Comme un diamant, notre objectif de vie présente donc de multiples
facettes (professionnelle, sociale, amoureuse, amicale, artistique, militante…),
chacune importante et concourant à l’harmonie et à
la réussite de l’ensemble.
Le but de vie ne peut dès lors être déterminé
que par soi-même. Aucune autorité extérieure, fut-ce
la plus compétente et la mieux intentionnée, n’est
habilitée à prescrire ce pour quoi nous sommes faits ni
à prendre à notre place les décisions concernant
nos choix fondamentaux de vie.
S’autoriser le meilleur
Au fond de nous-mêmes, nous savons parfaitement ce qui nous rendra
heureux.
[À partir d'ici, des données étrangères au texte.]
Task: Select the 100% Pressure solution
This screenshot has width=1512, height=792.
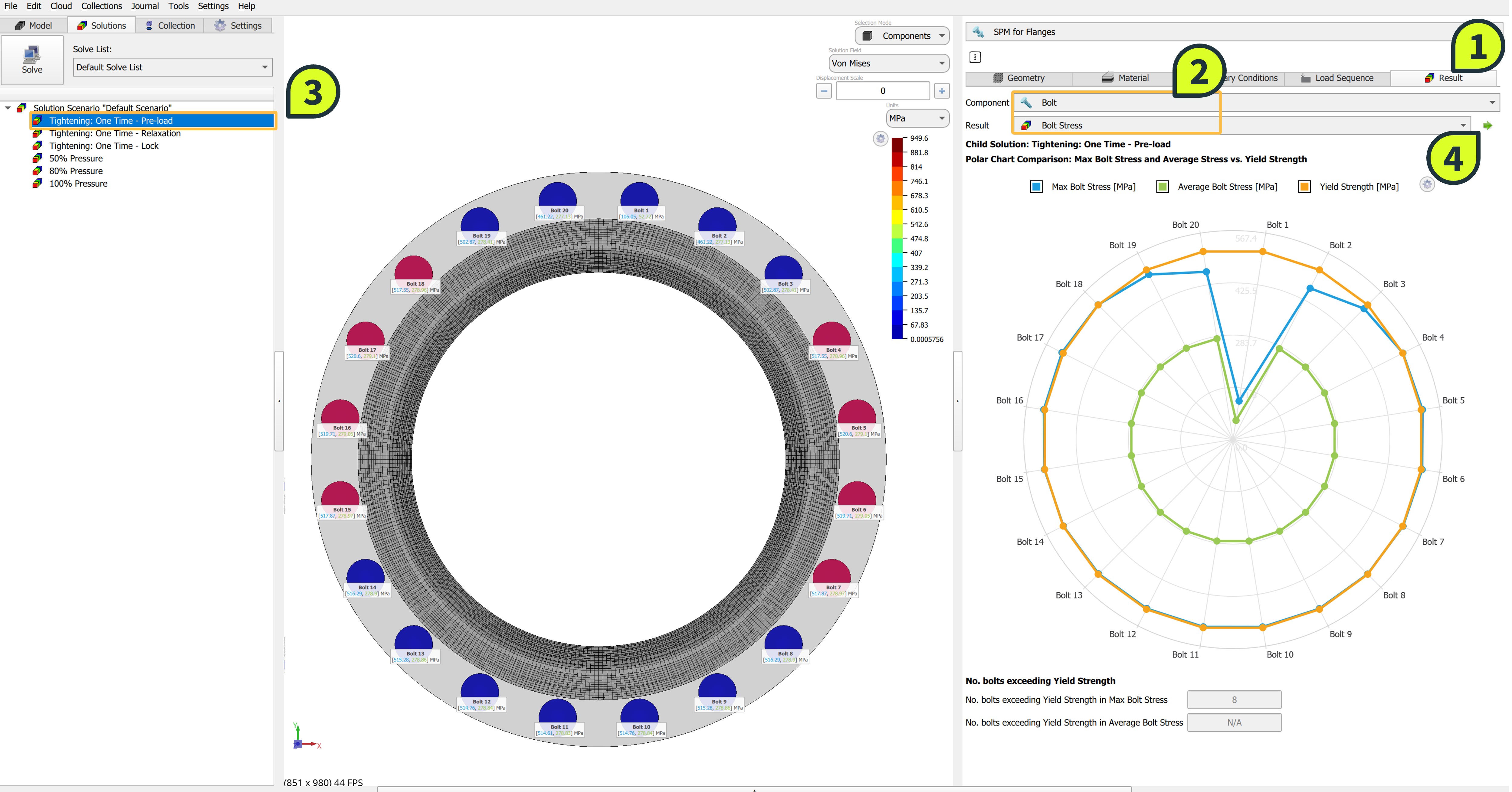Action: tap(78, 184)
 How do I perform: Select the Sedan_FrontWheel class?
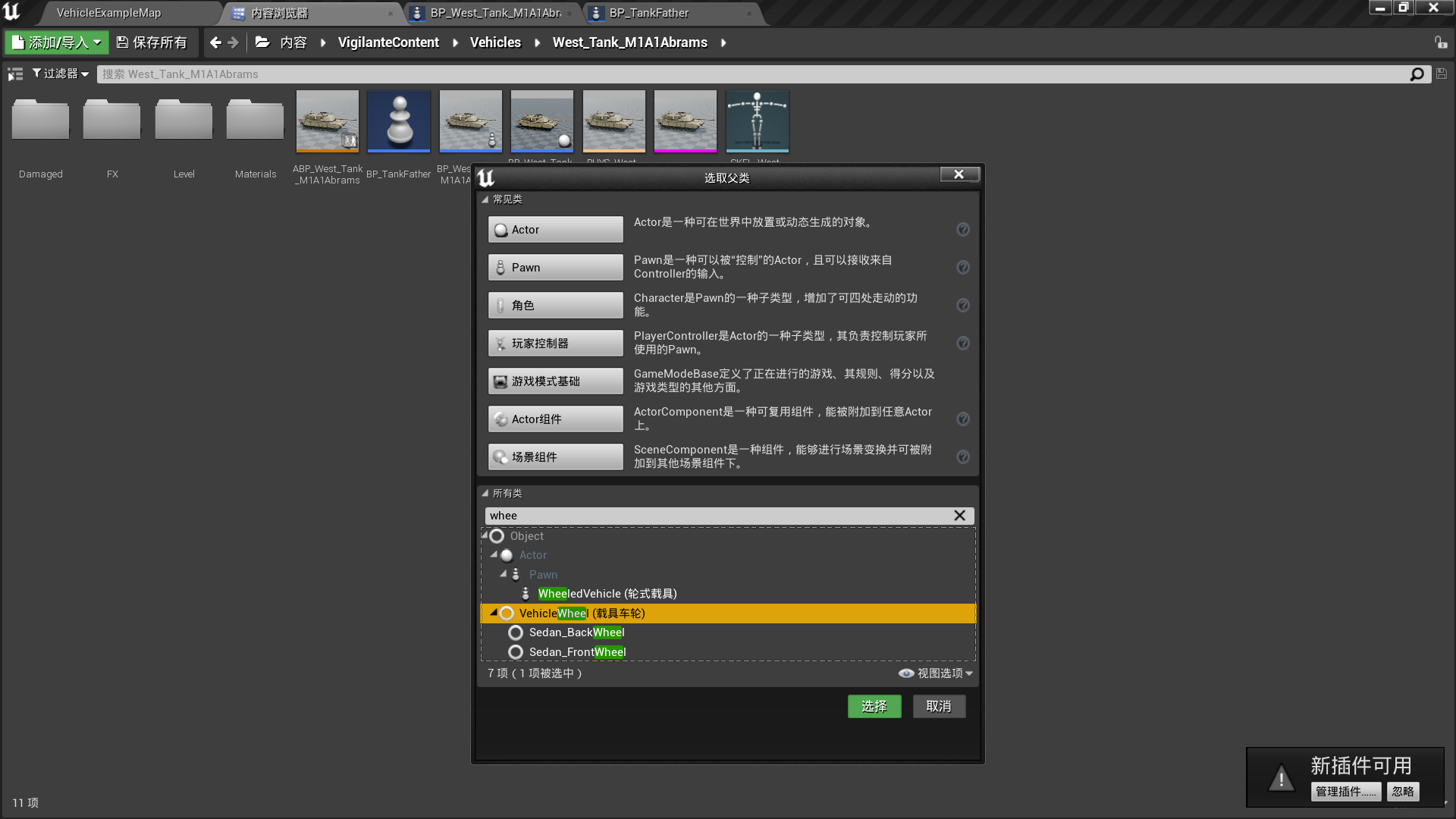pyautogui.click(x=577, y=652)
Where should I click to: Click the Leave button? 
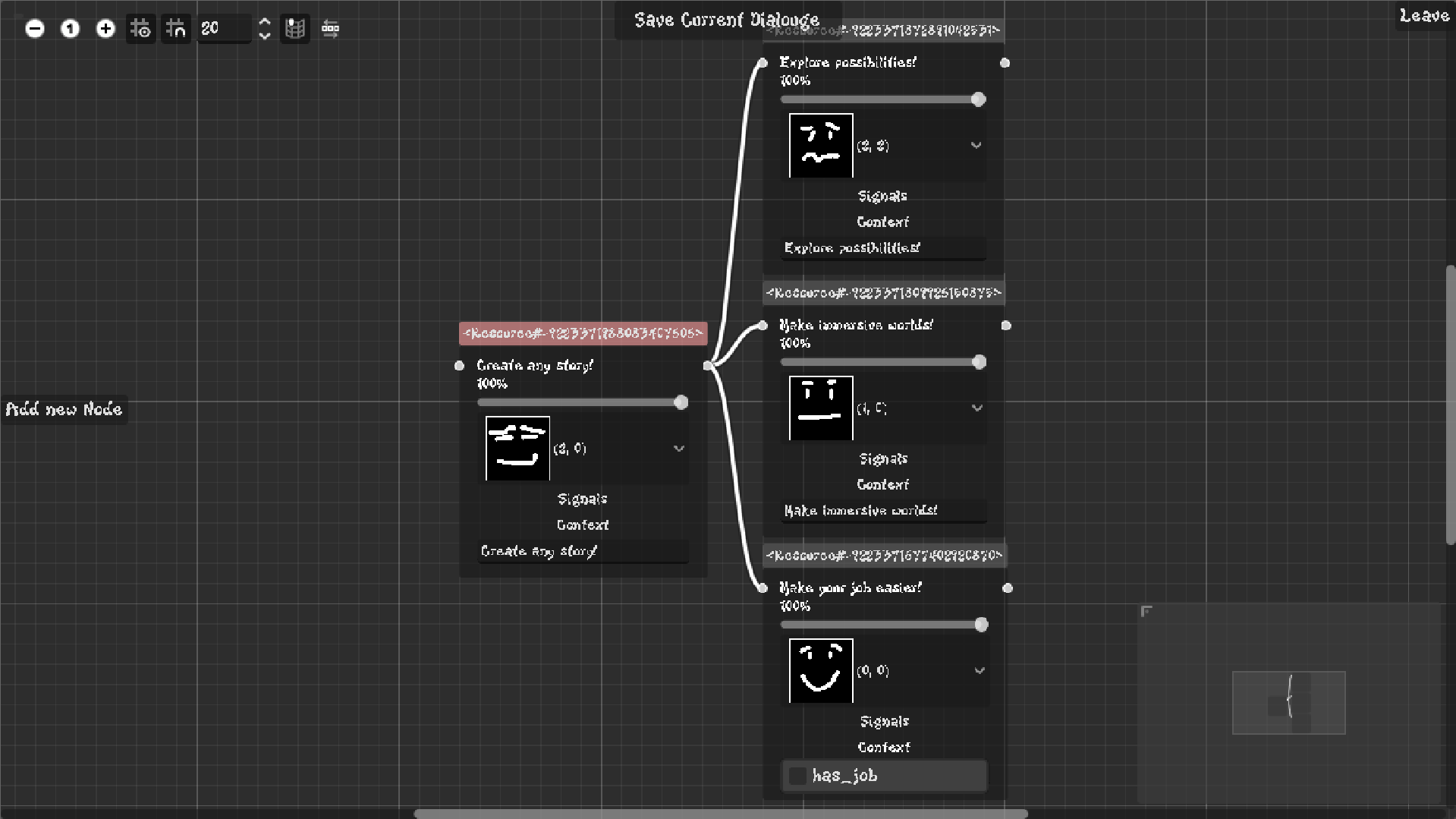point(1423,15)
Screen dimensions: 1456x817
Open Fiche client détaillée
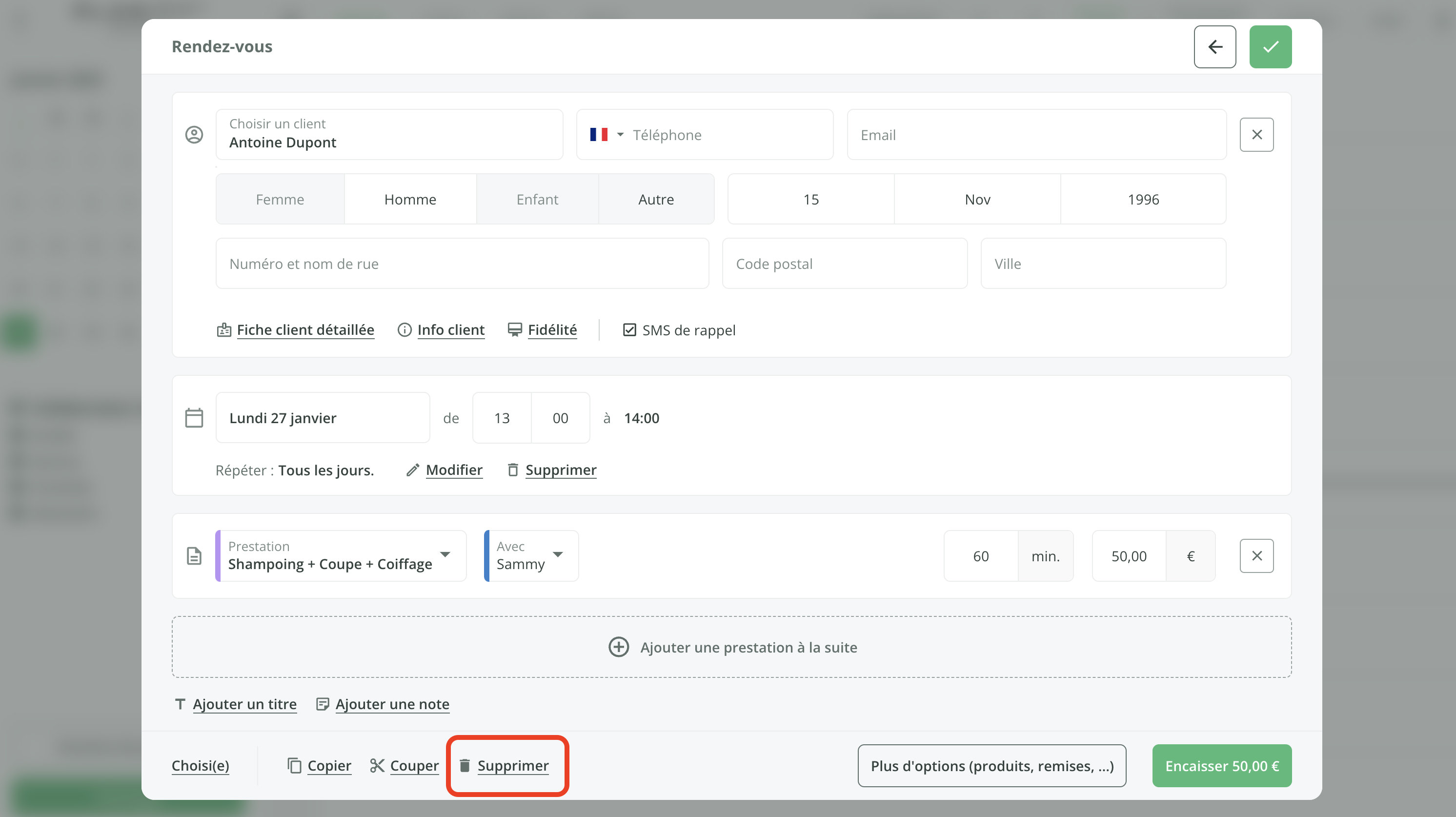click(x=304, y=329)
Au fond de nous-mêmes, nous connaissons pertinemment ce
que nous sommes venus accomplir et le chemin pour y parvenir.
Il s’agit seulement de se faire confiance, de donner de la valeur
à ses sentiments, de décider de se respecter et de s’autoriser
le meilleur.
La pratique de la liberté amène à découvrir que
le possible existe : ce dont on se croyait incapable se révèle
envisageable, ce pour quoi on s’imaginait inapte devient occasion
d’expériences et de découvertes fascinantes.
Mais beaucoup croient être tributaires d’un « destin »
intangible s’imposant à eux ou, dans sa version orientale,
d’un « karma » dont on ne pourrait s’affranchir
(justifiant en Inde l’inique système des castes), les condamnant
à subir leur sort plutôt que le créer.
Or ce destin ou ce karma n’est rien d’autre que la conséquence
de croyances et d’émotions latentes (comme la peur, la haine,
la culpabilité…) issues d’un passé plus ou moins
ancien, sur lesquelles on peut avoir prise et qu’il est possible
de progressivement transformer ou transmuter.
Il n’existe donc pas de futur tout tracé, de parcours obligatoire
ou de voie unique.
Il existe une infinité de futurs possibles : pour choisir notre
vie, nous n’avons que l’embarras du choix.
Le chemin ne sera étroit, aride ou douloureux que pour celui qui
le pense tel ; à nous d’avoir la sagesse de le créer
somptueux.
Extraits de
L'Écologie intérieure 1 : retrouver et réaliser son but de vie.